Tasks for this exercise.
1 – Using the passage about Splash below, condense the paragraph that begins "Thus he was surprised" into a short bulleted list that keeps its main facts.
2 – Print the part of the passage about Splash below starting with "Thus he was" and going on through "flush of self-doubt.".
3 – Carry on the passage about Splash below from where it stops.

Text segment.
=== Section Start ===

Thus he was surprised when the major psychosocial shock actually hit. It came on the commuter train one morning when, in the tattletale-gray shirttails of
The New York Times
sports section, he discovered that a 19-year-old girl swimmer—a girl who had swum the 100-meter freestyle faster than Splash had at the age of 22—had retired. Retired because she could no longer "get it on" for swimming. The effect was one of instant outrage, followed by a flush of self-doubt.
"How could I have been that stupid to be a swimmer?" he wondered later. "It was like one of those dreams where you suddenly find yourself on Park Avenue in your pajamas. I tore the paragraph from the paper and stuffed it under the seat. I don't even remember the girl's name—Debbie Flyer or one of those cutesy monickers they give the little twerps these days—but I'd known there was a revolution going on in swimming, an earlier start in competition, a tougher training regimen, a total disregard for the-sanctity of records, which is as it should be. But this was too much. Over the hill at 19—my sweet Weissmuller! This one cruel development had undercut all my happy memories of swimming, had curdled the milk of my nostalgia and made me old before my time, as we say. For days I tried to submerge the fact, sublimate it so that my ego might heal, but the ache endured. It was then I realized that we had to swim The Relay."

=== Section End ===

Pixel coordinate grounding data.
=== Section Start ===

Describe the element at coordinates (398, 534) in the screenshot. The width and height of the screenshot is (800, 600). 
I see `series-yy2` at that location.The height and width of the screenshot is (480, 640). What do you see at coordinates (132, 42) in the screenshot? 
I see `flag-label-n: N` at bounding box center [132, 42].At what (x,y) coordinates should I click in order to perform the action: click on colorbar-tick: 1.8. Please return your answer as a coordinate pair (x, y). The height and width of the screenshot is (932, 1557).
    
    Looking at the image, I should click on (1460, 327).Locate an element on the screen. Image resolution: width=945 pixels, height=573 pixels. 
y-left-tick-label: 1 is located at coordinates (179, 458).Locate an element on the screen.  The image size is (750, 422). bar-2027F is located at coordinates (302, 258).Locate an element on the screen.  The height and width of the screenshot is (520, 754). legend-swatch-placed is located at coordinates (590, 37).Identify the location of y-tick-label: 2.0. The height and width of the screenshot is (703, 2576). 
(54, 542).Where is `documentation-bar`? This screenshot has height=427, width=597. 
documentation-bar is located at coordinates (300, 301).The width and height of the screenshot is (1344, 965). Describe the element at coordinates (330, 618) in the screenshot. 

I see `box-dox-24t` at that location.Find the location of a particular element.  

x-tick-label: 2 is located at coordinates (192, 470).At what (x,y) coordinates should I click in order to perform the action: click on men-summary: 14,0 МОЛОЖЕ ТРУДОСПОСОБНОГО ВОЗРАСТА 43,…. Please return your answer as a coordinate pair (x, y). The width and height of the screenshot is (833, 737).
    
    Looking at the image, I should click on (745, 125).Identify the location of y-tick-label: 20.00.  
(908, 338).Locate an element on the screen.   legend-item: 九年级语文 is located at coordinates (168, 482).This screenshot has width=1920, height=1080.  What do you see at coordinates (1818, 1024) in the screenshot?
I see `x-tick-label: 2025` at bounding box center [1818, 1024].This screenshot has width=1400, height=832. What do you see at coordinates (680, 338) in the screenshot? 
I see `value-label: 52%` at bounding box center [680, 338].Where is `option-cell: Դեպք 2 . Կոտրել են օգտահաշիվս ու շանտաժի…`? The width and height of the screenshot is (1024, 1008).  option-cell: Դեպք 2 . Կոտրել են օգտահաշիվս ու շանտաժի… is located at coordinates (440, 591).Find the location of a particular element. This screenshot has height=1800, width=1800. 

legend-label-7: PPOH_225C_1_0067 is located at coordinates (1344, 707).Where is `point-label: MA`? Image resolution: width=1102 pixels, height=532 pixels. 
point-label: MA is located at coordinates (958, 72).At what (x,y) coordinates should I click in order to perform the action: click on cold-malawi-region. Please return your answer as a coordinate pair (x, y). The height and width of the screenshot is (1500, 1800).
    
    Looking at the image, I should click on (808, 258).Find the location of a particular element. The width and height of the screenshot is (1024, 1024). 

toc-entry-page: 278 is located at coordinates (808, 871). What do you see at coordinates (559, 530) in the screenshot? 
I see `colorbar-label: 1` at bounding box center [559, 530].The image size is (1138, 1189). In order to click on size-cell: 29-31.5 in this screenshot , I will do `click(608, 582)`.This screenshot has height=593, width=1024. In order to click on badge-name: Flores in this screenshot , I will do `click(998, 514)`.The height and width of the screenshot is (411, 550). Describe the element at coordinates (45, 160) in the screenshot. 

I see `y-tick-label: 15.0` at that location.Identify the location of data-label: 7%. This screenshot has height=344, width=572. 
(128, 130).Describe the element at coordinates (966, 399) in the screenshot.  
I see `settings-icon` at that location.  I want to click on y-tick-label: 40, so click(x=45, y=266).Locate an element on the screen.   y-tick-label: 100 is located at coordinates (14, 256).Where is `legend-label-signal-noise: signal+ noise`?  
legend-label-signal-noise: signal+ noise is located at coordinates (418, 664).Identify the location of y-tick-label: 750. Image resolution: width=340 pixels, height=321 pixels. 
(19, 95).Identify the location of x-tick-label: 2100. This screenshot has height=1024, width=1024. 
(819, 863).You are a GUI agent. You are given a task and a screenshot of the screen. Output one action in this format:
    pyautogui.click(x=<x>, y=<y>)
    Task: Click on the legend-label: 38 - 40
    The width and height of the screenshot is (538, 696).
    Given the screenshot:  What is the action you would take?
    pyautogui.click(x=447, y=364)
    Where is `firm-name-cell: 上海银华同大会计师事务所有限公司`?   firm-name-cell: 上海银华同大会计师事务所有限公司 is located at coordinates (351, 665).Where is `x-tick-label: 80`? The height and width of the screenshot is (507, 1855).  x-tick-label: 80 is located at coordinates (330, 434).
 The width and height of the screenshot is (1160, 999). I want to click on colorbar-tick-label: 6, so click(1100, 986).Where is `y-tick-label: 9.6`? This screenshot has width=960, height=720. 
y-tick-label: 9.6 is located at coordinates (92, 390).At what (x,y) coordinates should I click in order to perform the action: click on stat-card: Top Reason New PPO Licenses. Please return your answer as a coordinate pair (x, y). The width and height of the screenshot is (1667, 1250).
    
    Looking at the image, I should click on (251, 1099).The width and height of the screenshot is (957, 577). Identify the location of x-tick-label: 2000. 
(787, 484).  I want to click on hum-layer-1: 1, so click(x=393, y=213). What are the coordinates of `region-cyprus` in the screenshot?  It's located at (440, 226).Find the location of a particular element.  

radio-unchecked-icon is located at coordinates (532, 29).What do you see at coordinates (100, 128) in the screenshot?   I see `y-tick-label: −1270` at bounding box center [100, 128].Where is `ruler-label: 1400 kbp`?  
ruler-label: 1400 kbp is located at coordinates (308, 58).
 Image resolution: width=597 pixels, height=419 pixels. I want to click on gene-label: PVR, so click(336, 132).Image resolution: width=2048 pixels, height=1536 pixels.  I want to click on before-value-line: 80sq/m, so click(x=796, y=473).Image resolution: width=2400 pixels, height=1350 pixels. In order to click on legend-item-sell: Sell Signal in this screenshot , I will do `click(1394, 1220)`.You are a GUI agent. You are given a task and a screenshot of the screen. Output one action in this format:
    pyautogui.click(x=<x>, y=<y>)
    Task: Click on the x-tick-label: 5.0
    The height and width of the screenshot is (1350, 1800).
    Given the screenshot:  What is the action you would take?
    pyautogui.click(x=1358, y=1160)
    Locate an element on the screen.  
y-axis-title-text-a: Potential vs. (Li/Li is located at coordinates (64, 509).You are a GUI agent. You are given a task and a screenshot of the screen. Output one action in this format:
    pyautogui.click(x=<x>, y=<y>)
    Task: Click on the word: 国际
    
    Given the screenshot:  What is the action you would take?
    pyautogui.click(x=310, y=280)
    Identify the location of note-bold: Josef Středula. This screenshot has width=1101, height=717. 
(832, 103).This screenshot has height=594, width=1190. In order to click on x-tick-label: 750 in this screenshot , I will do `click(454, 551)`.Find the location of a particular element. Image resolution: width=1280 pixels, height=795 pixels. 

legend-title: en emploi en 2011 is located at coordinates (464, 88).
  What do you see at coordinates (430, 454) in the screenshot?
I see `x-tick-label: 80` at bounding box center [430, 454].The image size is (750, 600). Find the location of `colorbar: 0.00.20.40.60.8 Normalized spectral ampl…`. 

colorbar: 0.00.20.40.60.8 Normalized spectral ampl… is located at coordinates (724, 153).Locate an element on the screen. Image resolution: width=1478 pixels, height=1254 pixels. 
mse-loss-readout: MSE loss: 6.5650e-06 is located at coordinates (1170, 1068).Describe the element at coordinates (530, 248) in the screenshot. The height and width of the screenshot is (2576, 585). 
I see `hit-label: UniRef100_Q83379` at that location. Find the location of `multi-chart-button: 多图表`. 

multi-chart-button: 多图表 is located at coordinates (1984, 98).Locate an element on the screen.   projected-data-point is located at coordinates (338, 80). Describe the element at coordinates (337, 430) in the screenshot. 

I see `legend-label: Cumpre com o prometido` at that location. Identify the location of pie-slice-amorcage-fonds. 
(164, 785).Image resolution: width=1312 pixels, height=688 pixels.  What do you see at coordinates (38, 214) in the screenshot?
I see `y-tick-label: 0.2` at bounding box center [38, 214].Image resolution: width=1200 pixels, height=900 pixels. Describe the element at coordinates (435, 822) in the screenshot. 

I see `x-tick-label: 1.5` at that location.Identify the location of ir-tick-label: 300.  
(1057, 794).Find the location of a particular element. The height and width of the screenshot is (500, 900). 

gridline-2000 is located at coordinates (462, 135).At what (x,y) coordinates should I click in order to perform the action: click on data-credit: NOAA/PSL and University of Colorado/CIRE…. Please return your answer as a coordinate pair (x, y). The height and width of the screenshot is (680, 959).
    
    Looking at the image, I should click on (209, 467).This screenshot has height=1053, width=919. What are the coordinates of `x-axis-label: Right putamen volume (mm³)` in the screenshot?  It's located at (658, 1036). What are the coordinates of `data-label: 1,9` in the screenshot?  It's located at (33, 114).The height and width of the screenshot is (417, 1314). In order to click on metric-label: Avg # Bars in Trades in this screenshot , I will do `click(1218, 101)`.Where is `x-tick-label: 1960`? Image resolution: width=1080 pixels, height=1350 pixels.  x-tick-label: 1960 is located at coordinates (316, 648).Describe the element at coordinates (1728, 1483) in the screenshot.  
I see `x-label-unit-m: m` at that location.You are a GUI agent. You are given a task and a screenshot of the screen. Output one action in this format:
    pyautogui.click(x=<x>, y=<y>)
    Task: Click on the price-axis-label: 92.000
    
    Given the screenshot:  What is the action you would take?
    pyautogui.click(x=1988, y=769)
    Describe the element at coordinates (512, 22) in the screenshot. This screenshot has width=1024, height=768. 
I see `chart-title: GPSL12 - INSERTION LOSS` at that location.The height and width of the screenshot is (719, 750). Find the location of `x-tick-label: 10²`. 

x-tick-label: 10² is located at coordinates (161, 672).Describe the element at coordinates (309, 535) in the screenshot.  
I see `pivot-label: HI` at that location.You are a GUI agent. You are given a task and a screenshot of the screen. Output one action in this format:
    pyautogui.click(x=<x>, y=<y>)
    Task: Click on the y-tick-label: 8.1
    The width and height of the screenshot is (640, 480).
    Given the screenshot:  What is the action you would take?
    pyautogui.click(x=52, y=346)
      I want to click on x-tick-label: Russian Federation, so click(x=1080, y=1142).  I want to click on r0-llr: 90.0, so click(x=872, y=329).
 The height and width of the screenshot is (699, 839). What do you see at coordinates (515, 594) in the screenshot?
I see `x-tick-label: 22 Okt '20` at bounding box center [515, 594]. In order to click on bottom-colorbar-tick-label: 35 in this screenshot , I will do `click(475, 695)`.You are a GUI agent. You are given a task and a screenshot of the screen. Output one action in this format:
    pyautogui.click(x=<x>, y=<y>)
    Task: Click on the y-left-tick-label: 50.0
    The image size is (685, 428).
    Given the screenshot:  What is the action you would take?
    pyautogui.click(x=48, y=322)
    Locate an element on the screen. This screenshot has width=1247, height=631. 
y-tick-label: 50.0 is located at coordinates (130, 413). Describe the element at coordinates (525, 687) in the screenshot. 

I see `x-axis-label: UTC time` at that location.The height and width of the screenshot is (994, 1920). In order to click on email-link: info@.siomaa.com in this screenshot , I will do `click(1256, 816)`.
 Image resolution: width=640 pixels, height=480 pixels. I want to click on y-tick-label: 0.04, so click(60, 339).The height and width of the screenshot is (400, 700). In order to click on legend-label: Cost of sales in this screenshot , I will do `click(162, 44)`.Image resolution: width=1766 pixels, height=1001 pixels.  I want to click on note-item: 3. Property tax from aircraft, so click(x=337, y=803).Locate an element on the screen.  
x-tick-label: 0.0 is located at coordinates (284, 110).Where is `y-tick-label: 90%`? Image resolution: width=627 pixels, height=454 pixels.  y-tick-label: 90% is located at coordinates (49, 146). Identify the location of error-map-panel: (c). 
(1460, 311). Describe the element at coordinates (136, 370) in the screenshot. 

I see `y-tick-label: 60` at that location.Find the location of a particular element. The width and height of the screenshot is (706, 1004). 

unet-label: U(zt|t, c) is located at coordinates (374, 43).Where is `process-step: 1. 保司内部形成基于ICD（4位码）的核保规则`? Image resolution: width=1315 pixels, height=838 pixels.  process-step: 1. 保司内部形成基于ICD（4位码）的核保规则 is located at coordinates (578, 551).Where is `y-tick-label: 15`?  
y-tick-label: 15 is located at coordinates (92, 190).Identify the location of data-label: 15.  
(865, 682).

=== Section End ===

Answers for this exercise.
1 –
- The major psychosocial shock hit Splash on the commuter train one morning.
- In The New York Times sports section, he read that a 19-year-old girl swimmer had retired.
- She had swum the 100-meter freestyle faster than Splash had at 22.
- She retired because she could no longer "get it on" for swimming.
- His reaction was instant outrage, then a flush of self-doubt.

2 –
Thus he was surprised when the major psychosocial shock actually hit. It came on the commuter train one morning when, in the tattletale-gray shirttails of
The New York Times
sports section, he discovered that a 19-year-old girl swimmer—a girl who had swum the 100-meter freestyle faster than Splash had at the age of 22—had retired. Retired because she could no longer "get it on" for swimming. The effect was one of instant outrage, followed by a flush of self-doubt.

3 –
To Splash, with his love of metaphor, The Relay suddenly seemed to symbolize meaningful transition in an age of instant rejection, a rapid but orderly transfer of confidence and tradition from one man to the next, if not between generations. "I reckoned that if I could get some guys together from our 'Glory Days' and swim them against our counterparts on the same high school's team of today," he said, "then even if we lost, which we surely would, we'd at least know the measure of our decline. And perhaps by swimming out our humiliation, we might drown it like a nagging, unwanted alley cat. And what the heck, it would be a lot of fun just to get together again."
On his next trip to Wauwatosa, where his parents still lived, Splash set about locating his relay team. It was not easy. Just finding three old friends still living in one's hometown after a 20-year absence is pure luck in this age of corporate diaspora. During Splash's youth, Wauwatosa had been a small bedroom suburb on the western outskirts of Milwaukee, a quiet, tidy enclave whose middle-class affluence was as sturdy as its stone houses, as neatly clipped as its putting-green lawns, a town where men often took the streetcar to work, or else walked whistling under the elms. Now Milwaukee's sprawl had locked the town in a crablike embrace and the elms were dying—as much, it seemed, of woe as of blight. Warehouses and ticky tacky covered the fields where Splash had shot prairie chickens; where woods had grown, freeways ran thick with black plastic cars full of pink plastic men in brown plastic suits. Some benevolent authority had placed a concrete bottom in a stretch of the Menomonee River where smallmouth bass had swum.